Retraining obese adolescents to eat more slowly will lead to beneficial changes in circulating concentrations of gastrointestinal satiety hormones.


Ghrelin and peptide tyrosine-tyrosine were measured during an oral glucose tolerance test, at baseline and at 12 months during a randomized trial assessing the clinical effectiveness of a device (Mandometer) designed to retrain eating behavior. This computerized scale provided real-time feedback during meals in the intervention arm (n = 14) to slow down the speed of eating. The control group (n = 13) received only standard care aimed at improving lifestyle behavior. The Mandometer elicited greater improvements in weight loss than standard care.

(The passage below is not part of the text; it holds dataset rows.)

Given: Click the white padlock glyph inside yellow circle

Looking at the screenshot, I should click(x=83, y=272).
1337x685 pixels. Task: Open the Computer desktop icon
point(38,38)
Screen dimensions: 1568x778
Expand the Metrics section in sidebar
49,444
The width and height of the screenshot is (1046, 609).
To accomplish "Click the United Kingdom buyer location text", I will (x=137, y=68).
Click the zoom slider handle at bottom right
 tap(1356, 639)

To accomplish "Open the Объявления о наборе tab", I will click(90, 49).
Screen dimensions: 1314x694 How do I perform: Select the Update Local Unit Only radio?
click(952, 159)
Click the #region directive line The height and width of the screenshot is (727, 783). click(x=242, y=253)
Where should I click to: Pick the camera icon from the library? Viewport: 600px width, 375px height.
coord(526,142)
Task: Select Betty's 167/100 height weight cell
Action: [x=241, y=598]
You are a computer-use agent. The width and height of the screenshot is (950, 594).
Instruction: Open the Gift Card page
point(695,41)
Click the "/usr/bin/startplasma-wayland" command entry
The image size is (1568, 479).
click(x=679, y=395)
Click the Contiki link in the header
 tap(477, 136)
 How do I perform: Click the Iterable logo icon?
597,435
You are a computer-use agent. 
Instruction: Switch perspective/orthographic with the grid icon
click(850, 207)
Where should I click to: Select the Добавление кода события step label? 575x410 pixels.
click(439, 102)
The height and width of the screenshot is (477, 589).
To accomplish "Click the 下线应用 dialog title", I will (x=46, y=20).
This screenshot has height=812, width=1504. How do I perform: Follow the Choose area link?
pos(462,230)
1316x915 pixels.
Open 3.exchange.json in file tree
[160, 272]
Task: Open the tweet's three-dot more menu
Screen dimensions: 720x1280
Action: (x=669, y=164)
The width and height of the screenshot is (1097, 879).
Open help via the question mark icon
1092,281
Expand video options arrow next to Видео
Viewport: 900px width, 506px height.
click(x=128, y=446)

Compared with baseline, only those using the Mandometer exhibited lower mean levels of fasting ghrelin (48.14 ± 18.47 vs. 68.45 ± 17.78 pg/ml; P = 0.002) and mean ghrelin area under the curve (72.08 ± 24.11 vs. 125.50 ± 29.72 pg/ml × min; P < 0.001) at 12 months. Absolute mean suppression in ghrelin at 60 min was enhanced (-40.50 ± 21.06 vs. -12.14 ± 19.74 pg/ml × min; P = 0.001). Peptide tyrosine-tyrosine response at 90 min remained unaltered in the standard care arm, whereas those in the Mandometer arm increased (P < 0.001): the mean 90-min response increased by 72 pg/ml [95% confidence interval (CI) 52-92 pg/ml] between baseline and 12 months. In a partial correlation analysis adjusting for change (Δ) in body mass index sd scores, Δ meal duration correlated negatively with Δ absolute suppression in ghrelin at 60 min (r = -0.58; P = 0.037; 95% CI -0.79 to -0.27) and Δ ghrelin area under the curve (r = -0.62; P = 0.025; 95% CI -0.81 to -0.31).


Retraining obese adolescents to eat more slowly has a significant impact on the gastrointestinal hormone response to a carbohydrate load, suggesting that externally modifiable eating behaviors actually regulate the hormonal response to food.